Article Directory
0. Preface
- Relevant information:
- Basic information of the paper
- Field: Behavior Recognition
- Author unit: Nanjing University
- Posting time: 2020.12
- One sentence summary: A new feature extraction structure is designed using RGB difference.
1. What problem to solve
- Explore efficient temporal modeling methods.
- There are two common temporal modeling methods
- Using the dual-flow method, RGB is used to extract appearance information, and optical flow is used to extract movement information.
- This method can effectively improve the recognition accuracy, but it requires a lot of computing power to calculate the optical flow.
- 3D models, or temporal convolutions, implicitly learn motion fetures.
- There is no separate consideration of temporal dimension related content, and a lot of computing power is required.
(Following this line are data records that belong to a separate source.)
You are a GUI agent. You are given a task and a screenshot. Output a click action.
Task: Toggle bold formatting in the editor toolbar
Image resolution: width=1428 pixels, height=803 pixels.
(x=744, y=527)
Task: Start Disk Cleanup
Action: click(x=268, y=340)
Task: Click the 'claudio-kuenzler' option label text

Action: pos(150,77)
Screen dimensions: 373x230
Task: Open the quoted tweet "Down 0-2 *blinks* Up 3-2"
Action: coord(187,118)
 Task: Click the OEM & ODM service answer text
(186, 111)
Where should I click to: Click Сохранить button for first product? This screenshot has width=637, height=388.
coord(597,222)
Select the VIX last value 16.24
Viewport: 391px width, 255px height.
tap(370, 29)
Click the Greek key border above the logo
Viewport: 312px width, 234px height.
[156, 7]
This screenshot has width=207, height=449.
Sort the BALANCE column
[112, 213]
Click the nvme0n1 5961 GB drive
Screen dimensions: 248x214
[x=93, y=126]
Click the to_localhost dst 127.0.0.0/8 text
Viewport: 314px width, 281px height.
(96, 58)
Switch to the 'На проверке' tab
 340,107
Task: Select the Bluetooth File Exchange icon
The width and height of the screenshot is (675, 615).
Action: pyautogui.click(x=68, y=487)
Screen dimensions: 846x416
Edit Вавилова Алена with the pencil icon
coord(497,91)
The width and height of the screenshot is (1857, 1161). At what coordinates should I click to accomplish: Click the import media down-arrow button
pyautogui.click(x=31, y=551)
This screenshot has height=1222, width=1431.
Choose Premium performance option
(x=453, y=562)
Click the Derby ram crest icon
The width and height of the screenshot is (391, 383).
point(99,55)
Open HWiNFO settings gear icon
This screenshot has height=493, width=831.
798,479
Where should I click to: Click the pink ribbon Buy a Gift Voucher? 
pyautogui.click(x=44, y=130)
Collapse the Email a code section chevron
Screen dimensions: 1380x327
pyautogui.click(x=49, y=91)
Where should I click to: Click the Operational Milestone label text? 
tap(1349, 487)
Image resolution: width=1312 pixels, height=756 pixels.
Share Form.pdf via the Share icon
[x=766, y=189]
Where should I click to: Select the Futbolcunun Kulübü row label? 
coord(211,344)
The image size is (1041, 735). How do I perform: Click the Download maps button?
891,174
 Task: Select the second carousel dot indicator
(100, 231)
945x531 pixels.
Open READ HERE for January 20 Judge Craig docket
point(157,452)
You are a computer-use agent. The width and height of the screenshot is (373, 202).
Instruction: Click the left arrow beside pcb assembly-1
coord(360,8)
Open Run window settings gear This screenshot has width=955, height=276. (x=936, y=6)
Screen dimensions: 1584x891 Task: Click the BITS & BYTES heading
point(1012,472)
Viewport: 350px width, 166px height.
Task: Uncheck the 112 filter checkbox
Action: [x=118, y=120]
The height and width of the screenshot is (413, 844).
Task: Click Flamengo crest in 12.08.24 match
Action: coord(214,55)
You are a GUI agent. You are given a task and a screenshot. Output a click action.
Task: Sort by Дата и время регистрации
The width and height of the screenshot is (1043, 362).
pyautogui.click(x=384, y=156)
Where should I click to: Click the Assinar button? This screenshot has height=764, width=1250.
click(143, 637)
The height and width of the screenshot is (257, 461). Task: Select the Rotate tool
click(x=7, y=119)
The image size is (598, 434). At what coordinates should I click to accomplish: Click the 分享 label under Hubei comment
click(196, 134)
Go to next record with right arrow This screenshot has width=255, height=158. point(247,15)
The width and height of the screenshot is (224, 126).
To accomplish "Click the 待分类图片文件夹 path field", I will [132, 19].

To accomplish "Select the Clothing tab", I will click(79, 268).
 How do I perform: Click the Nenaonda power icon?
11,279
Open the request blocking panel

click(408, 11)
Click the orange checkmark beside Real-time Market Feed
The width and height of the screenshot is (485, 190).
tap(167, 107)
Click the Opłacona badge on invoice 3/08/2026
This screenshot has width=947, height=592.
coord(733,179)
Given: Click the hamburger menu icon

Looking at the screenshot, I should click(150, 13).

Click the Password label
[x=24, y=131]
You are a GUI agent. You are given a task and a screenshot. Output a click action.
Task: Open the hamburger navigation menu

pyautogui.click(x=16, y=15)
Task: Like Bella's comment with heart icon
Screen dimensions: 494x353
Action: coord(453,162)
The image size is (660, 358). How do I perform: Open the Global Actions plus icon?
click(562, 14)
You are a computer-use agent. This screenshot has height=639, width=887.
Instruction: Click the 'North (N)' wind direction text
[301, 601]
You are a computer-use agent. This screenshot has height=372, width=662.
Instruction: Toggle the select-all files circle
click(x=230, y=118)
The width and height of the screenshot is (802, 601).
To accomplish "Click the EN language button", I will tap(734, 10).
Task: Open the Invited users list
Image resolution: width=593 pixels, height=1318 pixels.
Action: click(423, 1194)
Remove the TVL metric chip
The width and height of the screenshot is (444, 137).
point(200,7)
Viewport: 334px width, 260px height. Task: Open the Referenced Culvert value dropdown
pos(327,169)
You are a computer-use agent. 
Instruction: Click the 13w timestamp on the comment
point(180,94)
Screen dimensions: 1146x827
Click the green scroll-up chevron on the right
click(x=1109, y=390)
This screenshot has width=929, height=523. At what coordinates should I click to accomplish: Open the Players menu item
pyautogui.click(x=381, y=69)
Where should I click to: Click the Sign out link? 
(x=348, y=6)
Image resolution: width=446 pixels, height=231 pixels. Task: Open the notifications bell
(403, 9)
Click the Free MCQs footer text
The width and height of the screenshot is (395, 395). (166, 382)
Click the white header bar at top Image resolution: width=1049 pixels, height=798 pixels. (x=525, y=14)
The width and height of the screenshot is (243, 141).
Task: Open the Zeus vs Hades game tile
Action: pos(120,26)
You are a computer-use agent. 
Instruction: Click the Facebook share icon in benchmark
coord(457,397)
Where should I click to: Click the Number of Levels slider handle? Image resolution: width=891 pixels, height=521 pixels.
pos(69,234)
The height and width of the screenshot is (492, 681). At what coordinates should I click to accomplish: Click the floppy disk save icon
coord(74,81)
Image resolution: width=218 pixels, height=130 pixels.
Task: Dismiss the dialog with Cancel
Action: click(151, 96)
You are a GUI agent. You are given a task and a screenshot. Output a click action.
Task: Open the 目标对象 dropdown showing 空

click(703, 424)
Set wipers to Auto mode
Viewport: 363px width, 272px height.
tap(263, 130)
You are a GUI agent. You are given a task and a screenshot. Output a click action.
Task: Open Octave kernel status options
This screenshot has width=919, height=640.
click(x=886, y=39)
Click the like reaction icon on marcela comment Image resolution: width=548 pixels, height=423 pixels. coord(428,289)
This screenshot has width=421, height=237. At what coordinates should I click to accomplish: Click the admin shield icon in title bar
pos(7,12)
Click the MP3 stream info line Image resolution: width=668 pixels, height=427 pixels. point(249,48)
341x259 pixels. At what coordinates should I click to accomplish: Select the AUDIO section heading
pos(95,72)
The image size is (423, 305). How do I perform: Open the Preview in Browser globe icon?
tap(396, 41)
- Using the dual-flow method, RGB is used to extract appearance information, and optical flow is used to extract movement information.
- Previously, there was also a way to use RGB difference as input as a substitute for optical flow.
- But the previous methods simply used RGB as another input, and finally merged on the result side.
2. What method was used
-
The Temporal Difference Network (TDN) is proposed to extract multi-scale temporal information.
- Using the structure of TSN, sparse and holistic sampling strategy, that is, this form of 1x1x8
- The main thing is to introduce the TDM structure, including short-term and long-term.
- The role of short-term TDM is to provide more frame-wise representation
- The first parameter is the final result, the second parameter is the feature map of ordinary 2D CNN results, the function in the third parameter is the structure of S-TDM, and the input is a picture
- The role of long-term TDM balances the structure between segments, thereby enhancing the expressiveness of each frame
- The last function is the L-TDM structure, where F should be the result of the above S-TDM.
- The current model only considers the relationship between two adjacent frames, that is, L-TDM only exists between two adjacent frames.
-
The key to TDN is the introduction of temporal difference based module (TDM)
-
S-TDM
- the author thinks:
- Adjacent frames in a small local temporal window are very similar. It is unwise to directly superimpose this information and extract features.
- On the other hand, although extracting information from segments can effectively extract appearance information, it cannot extract local motion information.
- Therefore, it is necessary to use S-TDM and adjacent frame temporal differences to enhance information.
- The overall structure is as shown in the figure above. It feels that a total of 5 frames of the selected picture and the selected picture are used to extract the diff information and superimpose it.
- All in all, it is to extract the local motion and appearance information in a segment.
- the author thinks:
-
L-TDM
- All in all, it is to extract information between segments.
3. How effective is it
-
A detailed ablation experiment was done to prove the effectiveness of the proposed structure.
- To put it bluntly, I tried many S-TDM and L-TDM implementation methods and chose the best publication.
-
Reach SOTA on SomethingSomething. On Kinetcis-400 to achieve almost SOTA effect.
4. What are the problems & what can be learned
- Waiting for open source, I don't know how efficient it is to run.
- For example, x3d looks great, but I don’t know how effective it will be when deployed.
- It looks very tempting.
- But from the perspective of principle, it may not have much effect in online tasks...
- At least, for my fall detection, S-TDM did not have very good results.